WHAT YOU NEED TO DO: Below is a block of data; give all of it again word for word.

BEGIN TASK INPUTS

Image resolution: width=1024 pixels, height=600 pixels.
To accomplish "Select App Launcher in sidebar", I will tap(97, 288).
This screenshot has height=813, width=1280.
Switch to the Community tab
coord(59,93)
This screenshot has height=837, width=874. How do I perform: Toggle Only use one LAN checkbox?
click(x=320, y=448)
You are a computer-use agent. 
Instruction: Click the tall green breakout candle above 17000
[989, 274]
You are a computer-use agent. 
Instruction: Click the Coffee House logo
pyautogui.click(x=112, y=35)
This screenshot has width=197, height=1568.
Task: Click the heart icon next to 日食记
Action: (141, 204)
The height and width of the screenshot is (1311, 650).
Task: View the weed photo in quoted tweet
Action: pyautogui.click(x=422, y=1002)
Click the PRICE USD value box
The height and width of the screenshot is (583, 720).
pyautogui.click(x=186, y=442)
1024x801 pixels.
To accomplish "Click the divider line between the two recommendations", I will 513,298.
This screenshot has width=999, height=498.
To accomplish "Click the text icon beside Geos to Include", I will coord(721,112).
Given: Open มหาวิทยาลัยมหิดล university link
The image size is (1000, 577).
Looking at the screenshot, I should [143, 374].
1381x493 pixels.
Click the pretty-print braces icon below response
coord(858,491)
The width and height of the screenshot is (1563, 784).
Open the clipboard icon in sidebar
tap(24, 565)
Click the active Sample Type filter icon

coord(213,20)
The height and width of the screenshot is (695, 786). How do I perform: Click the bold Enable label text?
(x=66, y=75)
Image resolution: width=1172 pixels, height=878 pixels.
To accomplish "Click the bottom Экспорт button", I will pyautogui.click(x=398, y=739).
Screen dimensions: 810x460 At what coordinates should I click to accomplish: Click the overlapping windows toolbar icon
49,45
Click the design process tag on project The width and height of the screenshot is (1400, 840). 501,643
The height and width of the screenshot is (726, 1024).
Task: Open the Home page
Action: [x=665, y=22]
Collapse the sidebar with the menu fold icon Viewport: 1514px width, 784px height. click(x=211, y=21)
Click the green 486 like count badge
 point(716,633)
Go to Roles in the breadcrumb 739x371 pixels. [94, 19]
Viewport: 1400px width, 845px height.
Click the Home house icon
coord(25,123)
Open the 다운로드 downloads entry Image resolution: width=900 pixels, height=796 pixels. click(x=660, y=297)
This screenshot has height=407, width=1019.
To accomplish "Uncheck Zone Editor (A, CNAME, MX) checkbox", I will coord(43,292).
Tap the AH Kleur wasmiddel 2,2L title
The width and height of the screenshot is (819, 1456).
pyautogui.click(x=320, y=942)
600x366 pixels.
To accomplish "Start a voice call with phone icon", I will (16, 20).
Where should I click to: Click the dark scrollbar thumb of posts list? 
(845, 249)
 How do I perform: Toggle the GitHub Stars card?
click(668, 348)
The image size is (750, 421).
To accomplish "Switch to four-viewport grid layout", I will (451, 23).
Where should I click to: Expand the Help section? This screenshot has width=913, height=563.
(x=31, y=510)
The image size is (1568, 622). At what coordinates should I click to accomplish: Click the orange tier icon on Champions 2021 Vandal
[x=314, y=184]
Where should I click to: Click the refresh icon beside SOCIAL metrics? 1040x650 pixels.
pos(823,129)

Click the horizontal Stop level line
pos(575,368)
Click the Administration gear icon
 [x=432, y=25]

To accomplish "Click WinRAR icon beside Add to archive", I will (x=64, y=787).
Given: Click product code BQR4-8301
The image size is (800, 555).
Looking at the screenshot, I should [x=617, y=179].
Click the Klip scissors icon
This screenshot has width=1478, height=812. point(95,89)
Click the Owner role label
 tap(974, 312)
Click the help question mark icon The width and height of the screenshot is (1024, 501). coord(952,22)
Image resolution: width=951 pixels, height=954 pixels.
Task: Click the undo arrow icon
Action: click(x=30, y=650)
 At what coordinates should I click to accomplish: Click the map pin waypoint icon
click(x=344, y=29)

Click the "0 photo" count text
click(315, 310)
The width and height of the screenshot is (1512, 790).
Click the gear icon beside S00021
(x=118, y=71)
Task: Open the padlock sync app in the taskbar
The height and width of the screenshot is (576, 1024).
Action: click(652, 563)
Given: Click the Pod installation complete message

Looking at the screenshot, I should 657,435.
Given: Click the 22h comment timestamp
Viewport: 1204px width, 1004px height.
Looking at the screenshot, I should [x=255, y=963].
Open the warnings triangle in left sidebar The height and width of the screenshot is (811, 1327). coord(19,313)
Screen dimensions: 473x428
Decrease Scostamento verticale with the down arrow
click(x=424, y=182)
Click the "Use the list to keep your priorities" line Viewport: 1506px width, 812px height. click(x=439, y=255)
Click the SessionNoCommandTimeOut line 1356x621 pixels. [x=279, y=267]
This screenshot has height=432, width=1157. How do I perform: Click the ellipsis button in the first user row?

END TASK INPUTS

ANSWER SECTION:
Image resolution: width=1024 pixels, height=600 pixels.
To accomplish "Select App Launcher in sidebar", I will tap(97, 288).
This screenshot has height=813, width=1280.
Switch to the Community tab
coord(59,93)
This screenshot has height=837, width=874. How do I perform: Toggle Only use one LAN checkbox?
click(x=320, y=448)
You are a computer-use agent. 
Instruction: Click the tall green breakout candle above 17000
[989, 274]
You are a computer-use agent. 
Instruction: Click the Coffee House logo
pyautogui.click(x=112, y=35)
This screenshot has width=197, height=1568.
Task: Click the heart icon next to 日食记
Action: (141, 204)
The height and width of the screenshot is (1311, 650).
Task: View the weed photo in quoted tweet
Action: pyautogui.click(x=422, y=1002)
Click the PRICE USD value box
The height and width of the screenshot is (583, 720).
pyautogui.click(x=186, y=442)
1024x801 pixels.
To accomplish "Click the divider line between the two recommendations", I will 513,298.
This screenshot has width=999, height=498.
To accomplish "Click the text icon beside Geos to Include", I will coord(721,112).
Given: Open มหาวิทยาลัยมหิดล university link
The image size is (1000, 577).
Looking at the screenshot, I should [143, 374].
1381x493 pixels.
Click the pretty-print braces icon below response
coord(858,491)
The width and height of the screenshot is (1563, 784).
Open the clipboard icon in sidebar
tap(24, 565)
Click the active Sample Type filter icon

coord(213,20)
The height and width of the screenshot is (695, 786). How do I perform: Click the bold Enable label text?
(x=66, y=75)
Image resolution: width=1172 pixels, height=878 pixels.
To accomplish "Click the bottom Экспорт button", I will pyautogui.click(x=398, y=739).
Screen dimensions: 810x460 At what coordinates should I click to accomplish: Click the overlapping windows toolbar icon
49,45
Click the design process tag on project The width and height of the screenshot is (1400, 840). 501,643
The height and width of the screenshot is (726, 1024).
Task: Open the Home page
Action: [x=665, y=22]
Collapse the sidebar with the menu fold icon Viewport: 1514px width, 784px height. click(x=211, y=21)
Click the green 486 like count badge
 point(716,633)
Go to Roles in the breadcrumb 739x371 pixels. [94, 19]
Viewport: 1400px width, 845px height.
Click the Home house icon
coord(25,123)
Open the 다운로드 downloads entry Image resolution: width=900 pixels, height=796 pixels. click(x=660, y=297)
This screenshot has height=407, width=1019.
To accomplish "Uncheck Zone Editor (A, CNAME, MX) checkbox", I will coord(43,292).
Tap the AH Kleur wasmiddel 2,2L title
The width and height of the screenshot is (819, 1456).
pyautogui.click(x=320, y=942)
600x366 pixels.
To accomplish "Start a voice call with phone icon", I will (16, 20).
Where should I click to: Click the dark scrollbar thumb of posts list? 
(845, 249)
 How do I perform: Toggle the GitHub Stars card?
click(668, 348)
The image size is (750, 421).
To accomplish "Switch to four-viewport grid layout", I will (451, 23).
Where should I click to: Expand the Help section? This screenshot has width=913, height=563.
(x=31, y=510)
The image size is (1568, 622). At what coordinates should I click to accomplish: Click the orange tier icon on Champions 2021 Vandal
[x=314, y=184]
Where should I click to: Click the refresh icon beside SOCIAL metrics? 1040x650 pixels.
pos(823,129)

Click the horizontal Stop level line
pos(575,368)
Click the Administration gear icon
 [x=432, y=25]

To accomplish "Click WinRAR icon beside Add to archive", I will (x=64, y=787).
Given: Click product code BQR4-8301
The image size is (800, 555).
Looking at the screenshot, I should [x=617, y=179].
Click the Klip scissors icon
This screenshot has width=1478, height=812. point(95,89)
Click the Owner role label
 tap(974, 312)
Click the help question mark icon The width and height of the screenshot is (1024, 501). coord(952,22)
Image resolution: width=951 pixels, height=954 pixels.
Task: Click the undo arrow icon
Action: click(x=30, y=650)
 At what coordinates should I click to accomplish: Click the map pin waypoint icon
click(x=344, y=29)

Click the "0 photo" count text
click(315, 310)
The width and height of the screenshot is (1512, 790).
Click the gear icon beside S00021
(x=118, y=71)
Task: Open the padlock sync app in the taskbar
The height and width of the screenshot is (576, 1024).
Action: click(652, 563)
Given: Click the Pod installation complete message

Looking at the screenshot, I should 657,435.
Given: Click the 22h comment timestamp
Viewport: 1204px width, 1004px height.
Looking at the screenshot, I should [x=255, y=963].
Open the warnings triangle in left sidebar The height and width of the screenshot is (811, 1327). coord(19,313)
Screen dimensions: 473x428
Decrease Scostamento verticale with the down arrow
click(x=424, y=182)
Click the "Use the list to keep your priorities" line Viewport: 1506px width, 812px height. click(x=439, y=255)
Click the SessionNoCommandTimeOut line 1356x621 pixels. [x=279, y=267]
This screenshot has height=432, width=1157. How do I perform: Click the ellipsis button in the first user row?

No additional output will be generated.